#### [Problem description]
Only one stretch of the data below is wanted: the lines starting at the one with "This screenshot has width=340, height=297." and ending at the one with "has height=154, width=264.", both included, given again exactly.

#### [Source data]
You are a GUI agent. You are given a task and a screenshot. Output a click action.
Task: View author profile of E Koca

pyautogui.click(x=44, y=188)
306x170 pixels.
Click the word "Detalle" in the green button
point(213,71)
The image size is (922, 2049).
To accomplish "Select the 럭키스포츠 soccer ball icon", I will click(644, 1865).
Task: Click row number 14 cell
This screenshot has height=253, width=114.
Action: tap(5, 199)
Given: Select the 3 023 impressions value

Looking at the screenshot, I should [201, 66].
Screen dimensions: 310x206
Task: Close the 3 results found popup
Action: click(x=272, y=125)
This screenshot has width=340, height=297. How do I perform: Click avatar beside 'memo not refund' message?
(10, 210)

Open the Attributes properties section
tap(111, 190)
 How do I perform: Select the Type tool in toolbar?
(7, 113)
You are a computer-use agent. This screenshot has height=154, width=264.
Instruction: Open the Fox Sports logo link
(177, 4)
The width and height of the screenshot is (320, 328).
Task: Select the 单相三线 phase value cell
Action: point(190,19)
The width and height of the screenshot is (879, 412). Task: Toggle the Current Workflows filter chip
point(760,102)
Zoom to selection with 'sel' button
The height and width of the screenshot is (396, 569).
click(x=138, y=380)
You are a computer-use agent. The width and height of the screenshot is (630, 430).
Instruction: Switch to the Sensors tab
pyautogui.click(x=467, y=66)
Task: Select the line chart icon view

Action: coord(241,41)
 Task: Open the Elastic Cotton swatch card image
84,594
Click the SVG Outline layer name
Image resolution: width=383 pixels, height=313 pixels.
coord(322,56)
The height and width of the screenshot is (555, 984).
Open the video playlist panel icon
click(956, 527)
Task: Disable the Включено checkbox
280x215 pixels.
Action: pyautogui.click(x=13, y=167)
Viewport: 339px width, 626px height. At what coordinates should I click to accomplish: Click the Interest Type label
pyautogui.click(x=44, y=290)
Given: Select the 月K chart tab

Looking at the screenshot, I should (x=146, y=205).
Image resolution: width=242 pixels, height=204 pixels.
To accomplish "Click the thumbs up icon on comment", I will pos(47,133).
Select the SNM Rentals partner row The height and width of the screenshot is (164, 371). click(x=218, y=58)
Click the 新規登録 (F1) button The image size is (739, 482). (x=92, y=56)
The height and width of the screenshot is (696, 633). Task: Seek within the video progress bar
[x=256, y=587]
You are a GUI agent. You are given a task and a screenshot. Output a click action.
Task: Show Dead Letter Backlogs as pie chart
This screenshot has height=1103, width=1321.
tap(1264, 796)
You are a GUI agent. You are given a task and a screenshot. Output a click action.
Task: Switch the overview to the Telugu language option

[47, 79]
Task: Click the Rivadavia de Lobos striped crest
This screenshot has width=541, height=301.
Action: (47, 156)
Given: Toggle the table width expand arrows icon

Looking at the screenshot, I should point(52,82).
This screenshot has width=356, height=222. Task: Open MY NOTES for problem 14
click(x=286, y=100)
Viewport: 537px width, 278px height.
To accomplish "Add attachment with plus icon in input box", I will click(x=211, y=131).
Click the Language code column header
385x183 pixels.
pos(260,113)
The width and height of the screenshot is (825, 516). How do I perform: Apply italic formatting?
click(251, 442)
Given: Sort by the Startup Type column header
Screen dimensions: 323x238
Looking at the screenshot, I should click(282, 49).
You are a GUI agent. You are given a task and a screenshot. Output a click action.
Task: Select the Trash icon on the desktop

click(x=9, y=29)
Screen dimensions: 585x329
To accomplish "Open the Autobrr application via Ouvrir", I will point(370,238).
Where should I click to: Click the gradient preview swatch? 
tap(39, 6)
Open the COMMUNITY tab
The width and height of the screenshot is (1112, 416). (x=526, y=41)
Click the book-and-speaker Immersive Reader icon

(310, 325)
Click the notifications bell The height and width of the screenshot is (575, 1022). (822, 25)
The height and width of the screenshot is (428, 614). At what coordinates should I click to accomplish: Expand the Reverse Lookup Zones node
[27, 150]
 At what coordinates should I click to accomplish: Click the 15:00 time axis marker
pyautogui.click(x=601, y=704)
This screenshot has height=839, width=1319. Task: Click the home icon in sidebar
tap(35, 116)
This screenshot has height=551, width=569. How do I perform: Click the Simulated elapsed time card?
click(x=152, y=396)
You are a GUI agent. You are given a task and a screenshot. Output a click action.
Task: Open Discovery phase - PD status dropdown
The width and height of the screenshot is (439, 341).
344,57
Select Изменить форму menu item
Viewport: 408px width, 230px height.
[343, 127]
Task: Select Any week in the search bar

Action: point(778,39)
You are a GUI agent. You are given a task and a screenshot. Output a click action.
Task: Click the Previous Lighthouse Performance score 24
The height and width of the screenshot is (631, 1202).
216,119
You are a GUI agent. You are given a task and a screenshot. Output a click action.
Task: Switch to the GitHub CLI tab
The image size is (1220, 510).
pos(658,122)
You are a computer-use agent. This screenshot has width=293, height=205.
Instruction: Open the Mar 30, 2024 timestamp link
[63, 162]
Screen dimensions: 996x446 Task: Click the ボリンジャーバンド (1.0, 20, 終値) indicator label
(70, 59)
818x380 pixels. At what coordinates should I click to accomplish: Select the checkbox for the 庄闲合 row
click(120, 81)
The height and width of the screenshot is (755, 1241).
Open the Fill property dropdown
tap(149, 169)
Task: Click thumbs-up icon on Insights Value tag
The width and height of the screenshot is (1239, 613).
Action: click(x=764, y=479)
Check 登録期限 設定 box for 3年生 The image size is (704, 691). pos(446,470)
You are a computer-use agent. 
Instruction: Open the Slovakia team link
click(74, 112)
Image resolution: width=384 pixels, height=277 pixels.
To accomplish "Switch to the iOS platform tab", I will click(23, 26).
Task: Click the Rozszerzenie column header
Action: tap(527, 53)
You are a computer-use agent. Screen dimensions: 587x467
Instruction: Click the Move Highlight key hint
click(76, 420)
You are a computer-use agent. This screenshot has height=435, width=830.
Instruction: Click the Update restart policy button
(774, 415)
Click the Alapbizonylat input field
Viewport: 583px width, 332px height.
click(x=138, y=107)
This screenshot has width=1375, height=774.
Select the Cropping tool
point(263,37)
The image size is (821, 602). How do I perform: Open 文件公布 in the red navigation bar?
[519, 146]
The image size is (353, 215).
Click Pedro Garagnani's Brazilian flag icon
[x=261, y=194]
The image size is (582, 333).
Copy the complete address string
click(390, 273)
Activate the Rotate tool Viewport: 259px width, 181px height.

#### [Expected answer]
This screenshot has width=340, height=297. How do I perform: Click avatar beside 'memo not refund' message?
(10, 210)

Open the Attributes properties section
tap(111, 190)
 How do I perform: Select the Type tool in toolbar?
(7, 113)
You are a computer-use agent. This screenshot has height=154, width=264.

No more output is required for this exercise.